● **Stored records**:
[Start of Attachment]

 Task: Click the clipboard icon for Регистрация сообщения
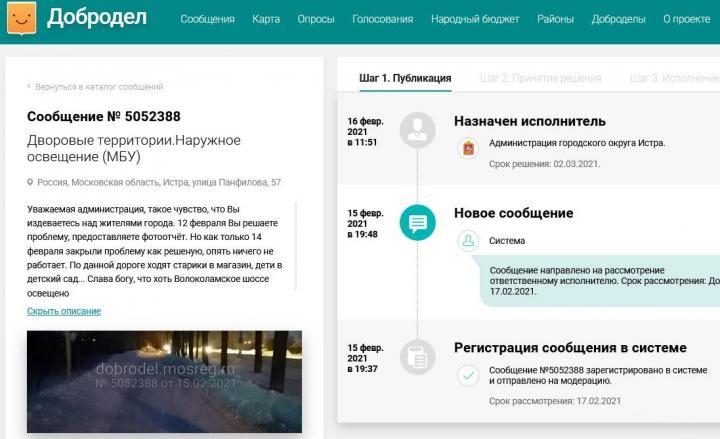417,356
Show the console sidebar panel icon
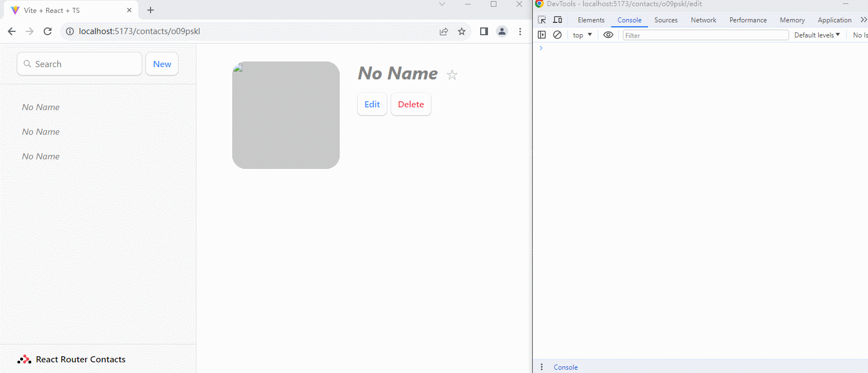This screenshot has height=373, width=868. coord(542,35)
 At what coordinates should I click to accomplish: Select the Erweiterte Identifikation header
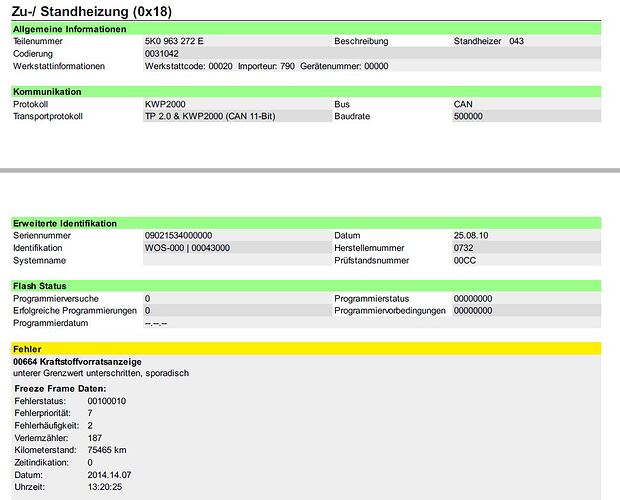(x=65, y=223)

[End of Attachment]

● **Task item**: Leave out the pictures and reproduce the rest of the records exactly.

● **Response**:
 Task: Click the clipboard icon for Регистрация сообщения
417,356
Show the console sidebar panel icon
This screenshot has height=373, width=868. coord(542,35)
 At what coordinates should I click to accomplish: Select the Erweiterte Identifikation header
(x=65, y=223)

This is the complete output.